DOCUMENT:
* Begin *

Adidas is exploring a sale of its Reebok brand, Bloomberg reported Thursday. But while a potential sale would change the dynamic of the footwear industry, it brings one pressing question to light: Could Adidas be gearing up to acquire that Bay Area bastion of sustainable footwear—Allbirds?
The German athleticwear and footwear brand hasn’t been shy about building out a more sustainable offering in recent years. Adidas has been serious about sustainability since 2015, when the company entered a long-term partnership with Parley by the Oceans in an effort to integrate materials made of ocean plastic waste into its product offerings. This gave birth to various iterations of sustainable footwear like the Adidas by Stella McCartney Parley Ultraboost X and the Terrex Parley shoe, among others.
Allbirds, which has essentially built is entire brand on sustainability, neatly fits in with Adidas’ eco-friendly push, so much that the two companies partnered up in May with the goal to create a performance shoe with the lowest carbon emissions on the market. Adidas noted that a single running shoe made with synthetic materials has a carbon footprint of between 11.3-16.7 kilograms of carbon dioxide, and both companies are aiming to take that number to zero.
As part of the partnership, the two brands said they would explore innovations that would impact the entire footwear supply chain—whether through materials, manufacturing or transportation methods—in an effort to reduce their carbon footprint. To ensure double the accountability, the analysis that goes into creating the shoe will use both brands’ life cycle assessment tools.
Since their pairing, Allbirds has reeled in $100 million in new funding and expanded its own product line beyond footwear to now include sustainably made underwear, a T-shirt, a puffer jacket, a sweater and a cardigan.
And interestingly of note, in late September, Adidas successfully placed its first sustainability bond, a 500 million euro ($591 million) bond with a term of eight years. The bond placement will help fund the company’s growing ESG (environment, social, governance) initiatives.
“Following the first-time bond placements as an investment-grade-rated issuer earlier this month, today’s successful sustainability bond offering marks another milestone for our company,” Adidas chief financial officer Harm Ohlmeyer said on Sept. 29. “The proceeds will help fund environmental as well as social initiatives at Adidas as we are committed to keep building on our industry leadership in the area of sustainability.”

* End *

EXERCISE 1:
Summarize the article about Adidas and Allbirds in two sentences.
EXERCISE 2:
Translate this sentence from the article about Adidas and Allbirds into Spanish: "The bond placement will help fund the company’s growing ESG (environment, social, governance) initiatives."
EXERCISE 3:
Write a continuation of the article about Adidas and Allbirds that picks up after its final sentence.

EXCERPTED DATA:
* Begin *

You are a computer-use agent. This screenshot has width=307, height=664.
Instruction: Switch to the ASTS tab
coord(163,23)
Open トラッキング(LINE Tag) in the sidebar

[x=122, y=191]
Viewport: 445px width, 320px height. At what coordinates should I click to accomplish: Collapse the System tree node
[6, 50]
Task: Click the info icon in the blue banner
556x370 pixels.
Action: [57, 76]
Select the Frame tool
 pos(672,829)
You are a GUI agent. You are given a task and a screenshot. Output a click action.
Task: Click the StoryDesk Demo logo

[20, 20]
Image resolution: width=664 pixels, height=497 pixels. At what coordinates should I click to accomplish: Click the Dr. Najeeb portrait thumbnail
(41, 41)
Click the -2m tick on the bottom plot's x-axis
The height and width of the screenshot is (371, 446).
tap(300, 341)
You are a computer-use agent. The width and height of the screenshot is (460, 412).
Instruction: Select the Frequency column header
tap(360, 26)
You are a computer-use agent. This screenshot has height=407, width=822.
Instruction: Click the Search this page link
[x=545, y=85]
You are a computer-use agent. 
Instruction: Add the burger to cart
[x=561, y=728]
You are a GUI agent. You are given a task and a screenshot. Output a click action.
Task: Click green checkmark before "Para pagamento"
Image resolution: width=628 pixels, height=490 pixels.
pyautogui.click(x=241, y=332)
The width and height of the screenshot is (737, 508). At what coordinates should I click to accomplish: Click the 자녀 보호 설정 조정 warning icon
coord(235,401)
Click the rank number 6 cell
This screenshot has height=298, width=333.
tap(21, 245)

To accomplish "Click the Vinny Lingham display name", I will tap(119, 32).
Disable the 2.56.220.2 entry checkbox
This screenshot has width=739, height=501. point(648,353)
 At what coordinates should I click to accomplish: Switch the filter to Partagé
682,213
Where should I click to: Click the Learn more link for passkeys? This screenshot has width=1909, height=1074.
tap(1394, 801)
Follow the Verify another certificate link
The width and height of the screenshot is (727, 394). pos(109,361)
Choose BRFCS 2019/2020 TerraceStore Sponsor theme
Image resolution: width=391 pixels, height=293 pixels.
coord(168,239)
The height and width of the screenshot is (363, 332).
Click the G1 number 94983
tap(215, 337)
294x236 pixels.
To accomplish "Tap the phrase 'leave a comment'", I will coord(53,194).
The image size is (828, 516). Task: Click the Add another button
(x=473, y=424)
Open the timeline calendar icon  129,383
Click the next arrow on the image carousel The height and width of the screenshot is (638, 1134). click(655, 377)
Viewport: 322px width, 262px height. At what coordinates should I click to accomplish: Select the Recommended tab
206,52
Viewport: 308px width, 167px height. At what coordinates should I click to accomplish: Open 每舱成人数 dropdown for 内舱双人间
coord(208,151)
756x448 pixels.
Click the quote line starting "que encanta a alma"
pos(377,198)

* End *

EXERCISE OUTPUT 1:
Bloomberg reported that Adidas is exploring a sale of Reebok, which raises the question of whether Adidas might acquire Allbirds, a sustainable footwear brand it partnered with in May to create a performance shoe with the lowest carbon emissions on the market. Adidas has pursued sustainability since its 2015 partnership with Parley by the Oceans, and in late September it placed its first sustainability bond, worth 500 million euros, to help fund its ESG initiatives.

EXERCISE OUTPUT 2:
La colocación del bono ayudará a financiar las crecientes iniciativas ESG (ambientales, sociales y de gobernanza) de la empresa.

EXERCISE OUTPUT 3:
Proceeds from the offering will be used in accordance with Adidas’ newly created sustainability bond framework. Adidas says the framework has been validated by a second-party opinion from Sustainalytics, an independent provider of sustainability ratings, which confirmed that the framework is “credible, impactful and aligned with established sustainability principles.”
Eligible sustainable projects cover investments into more sustainable materials and process, including purchases of recycled materials for sustainably sourced products, investments into renewal energy production and energy-efficient buildings as well as initiatives designed to create lasting change for underrepresented communities.
With that in mind, Adidas is certainly putting its money where its mouth is to deliver on its sustainability goals, transforming operations and R&D for meaningful circularity rather than simply chasing greenwashing goals. They would just have to open the checkbook even more for Allbirds, whose recent funding round brings its total valuation to a reported $1.7 billion.
A person familiar with the potential Reebok sale told Bloomberg that Adidas will decide “in the coming months” whether to proceed with a sale process, with the internal review still in the early stages.
German business magazine Manager Magazin, which broke its own report on the rumor earlier Thursday, said that Adidas CEO Kasper Rorsted hoped for approximately 2 billion euros ($2.4 billion) from a sale but would now accept less. This total could clear the resources necessary for Adidas to potentially scoop up Allbirds at its current valuation.
An Adidas spokesperson told Sourcing Journal, “As a matter of company policy, we do not comment on market rumors.”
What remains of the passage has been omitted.